▸ TO DO
Count the lines in the data below that contain the string "Where", treating uppercase and lowercase as different. Give only the number.

▸ Saved data entries

------------------------------------------------------------------------

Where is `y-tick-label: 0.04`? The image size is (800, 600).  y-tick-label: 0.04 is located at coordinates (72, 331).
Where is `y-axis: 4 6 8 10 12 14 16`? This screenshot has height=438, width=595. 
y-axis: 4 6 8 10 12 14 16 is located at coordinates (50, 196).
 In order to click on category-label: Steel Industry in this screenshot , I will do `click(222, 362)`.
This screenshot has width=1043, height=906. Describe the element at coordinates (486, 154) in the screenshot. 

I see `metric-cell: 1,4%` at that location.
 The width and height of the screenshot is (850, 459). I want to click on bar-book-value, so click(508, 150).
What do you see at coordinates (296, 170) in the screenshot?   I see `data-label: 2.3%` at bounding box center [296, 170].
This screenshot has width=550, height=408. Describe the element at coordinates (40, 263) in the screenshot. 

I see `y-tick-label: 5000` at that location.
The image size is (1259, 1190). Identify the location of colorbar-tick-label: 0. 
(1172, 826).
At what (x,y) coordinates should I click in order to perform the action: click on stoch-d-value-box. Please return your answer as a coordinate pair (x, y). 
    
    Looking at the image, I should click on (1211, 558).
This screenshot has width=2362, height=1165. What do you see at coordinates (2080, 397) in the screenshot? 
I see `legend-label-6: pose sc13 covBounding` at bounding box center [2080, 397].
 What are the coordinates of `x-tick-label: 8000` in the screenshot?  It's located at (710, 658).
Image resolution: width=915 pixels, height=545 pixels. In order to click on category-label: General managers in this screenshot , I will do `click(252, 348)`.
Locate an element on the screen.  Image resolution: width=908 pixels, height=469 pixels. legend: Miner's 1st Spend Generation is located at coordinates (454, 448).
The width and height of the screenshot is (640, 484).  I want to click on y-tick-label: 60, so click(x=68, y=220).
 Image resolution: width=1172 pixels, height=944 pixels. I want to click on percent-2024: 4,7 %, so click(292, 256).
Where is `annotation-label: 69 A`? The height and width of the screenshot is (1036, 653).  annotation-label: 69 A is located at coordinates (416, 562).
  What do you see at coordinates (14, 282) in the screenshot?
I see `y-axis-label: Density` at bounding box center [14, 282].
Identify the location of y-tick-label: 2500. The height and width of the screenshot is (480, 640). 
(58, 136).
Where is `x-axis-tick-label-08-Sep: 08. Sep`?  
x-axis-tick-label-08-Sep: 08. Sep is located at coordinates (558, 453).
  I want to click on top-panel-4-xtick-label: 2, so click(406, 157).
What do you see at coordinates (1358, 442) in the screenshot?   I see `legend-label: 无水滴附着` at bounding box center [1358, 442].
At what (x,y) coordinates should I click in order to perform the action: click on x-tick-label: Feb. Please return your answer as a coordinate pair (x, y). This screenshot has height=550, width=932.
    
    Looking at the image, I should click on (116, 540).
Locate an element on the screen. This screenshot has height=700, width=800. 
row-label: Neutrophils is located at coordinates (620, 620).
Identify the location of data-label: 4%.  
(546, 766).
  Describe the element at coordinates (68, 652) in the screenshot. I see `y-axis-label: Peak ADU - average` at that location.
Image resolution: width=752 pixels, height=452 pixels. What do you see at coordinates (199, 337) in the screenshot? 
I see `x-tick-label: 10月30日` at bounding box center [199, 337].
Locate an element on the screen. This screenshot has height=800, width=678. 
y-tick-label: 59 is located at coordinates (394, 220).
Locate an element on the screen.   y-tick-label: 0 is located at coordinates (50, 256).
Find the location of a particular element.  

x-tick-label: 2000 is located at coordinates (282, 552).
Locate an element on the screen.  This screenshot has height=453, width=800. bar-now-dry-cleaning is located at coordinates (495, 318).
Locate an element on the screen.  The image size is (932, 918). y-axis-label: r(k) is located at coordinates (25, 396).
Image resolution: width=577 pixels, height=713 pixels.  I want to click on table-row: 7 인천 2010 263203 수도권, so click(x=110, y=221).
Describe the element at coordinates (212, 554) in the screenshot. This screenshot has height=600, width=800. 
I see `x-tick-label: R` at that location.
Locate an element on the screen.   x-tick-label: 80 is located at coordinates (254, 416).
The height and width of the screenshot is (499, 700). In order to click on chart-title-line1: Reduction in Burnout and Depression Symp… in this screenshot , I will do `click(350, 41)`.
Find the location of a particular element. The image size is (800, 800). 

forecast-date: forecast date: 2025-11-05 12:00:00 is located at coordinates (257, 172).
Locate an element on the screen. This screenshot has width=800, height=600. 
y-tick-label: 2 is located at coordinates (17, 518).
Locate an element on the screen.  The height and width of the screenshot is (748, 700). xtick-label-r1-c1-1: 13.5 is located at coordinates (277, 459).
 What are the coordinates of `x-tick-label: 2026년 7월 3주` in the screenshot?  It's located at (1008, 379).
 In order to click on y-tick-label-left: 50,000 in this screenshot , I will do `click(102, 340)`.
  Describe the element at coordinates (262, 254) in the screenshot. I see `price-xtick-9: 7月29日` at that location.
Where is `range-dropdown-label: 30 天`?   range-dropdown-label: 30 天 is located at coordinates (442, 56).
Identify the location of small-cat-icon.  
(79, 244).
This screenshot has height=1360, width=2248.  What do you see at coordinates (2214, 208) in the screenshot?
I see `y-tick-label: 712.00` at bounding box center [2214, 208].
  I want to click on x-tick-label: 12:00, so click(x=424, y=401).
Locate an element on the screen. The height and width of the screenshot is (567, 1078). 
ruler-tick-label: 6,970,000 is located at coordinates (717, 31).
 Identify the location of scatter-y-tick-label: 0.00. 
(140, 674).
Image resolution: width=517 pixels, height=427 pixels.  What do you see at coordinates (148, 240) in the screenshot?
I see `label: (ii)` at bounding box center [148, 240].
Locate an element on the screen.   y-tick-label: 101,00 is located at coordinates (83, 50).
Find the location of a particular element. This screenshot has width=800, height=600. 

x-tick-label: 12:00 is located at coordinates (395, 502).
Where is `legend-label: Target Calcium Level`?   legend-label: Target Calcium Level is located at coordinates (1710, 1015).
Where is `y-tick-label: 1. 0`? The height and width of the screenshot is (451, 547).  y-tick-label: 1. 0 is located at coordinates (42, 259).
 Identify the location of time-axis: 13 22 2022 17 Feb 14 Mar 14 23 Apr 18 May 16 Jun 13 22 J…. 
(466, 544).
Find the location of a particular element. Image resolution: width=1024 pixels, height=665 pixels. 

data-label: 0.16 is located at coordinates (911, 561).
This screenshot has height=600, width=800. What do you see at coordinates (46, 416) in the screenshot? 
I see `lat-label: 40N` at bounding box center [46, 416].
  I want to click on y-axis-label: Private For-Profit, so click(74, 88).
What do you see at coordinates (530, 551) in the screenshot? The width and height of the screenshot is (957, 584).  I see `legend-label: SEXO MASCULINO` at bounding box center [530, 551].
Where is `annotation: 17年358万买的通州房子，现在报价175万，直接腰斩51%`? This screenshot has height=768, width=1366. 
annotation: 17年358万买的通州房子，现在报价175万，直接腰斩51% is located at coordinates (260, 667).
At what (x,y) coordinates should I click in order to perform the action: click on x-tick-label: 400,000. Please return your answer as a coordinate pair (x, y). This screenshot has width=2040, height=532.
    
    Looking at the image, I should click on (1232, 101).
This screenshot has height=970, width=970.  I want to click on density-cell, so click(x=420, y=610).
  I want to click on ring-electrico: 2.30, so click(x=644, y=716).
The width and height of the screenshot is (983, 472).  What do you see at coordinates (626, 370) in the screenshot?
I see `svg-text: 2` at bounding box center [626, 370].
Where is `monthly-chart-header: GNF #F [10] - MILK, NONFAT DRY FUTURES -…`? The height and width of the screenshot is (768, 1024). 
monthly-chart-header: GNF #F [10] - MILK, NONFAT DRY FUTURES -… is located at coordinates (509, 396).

------------------------------------------------------------------------

▸ OUTPUT OF THE EXERCISE
9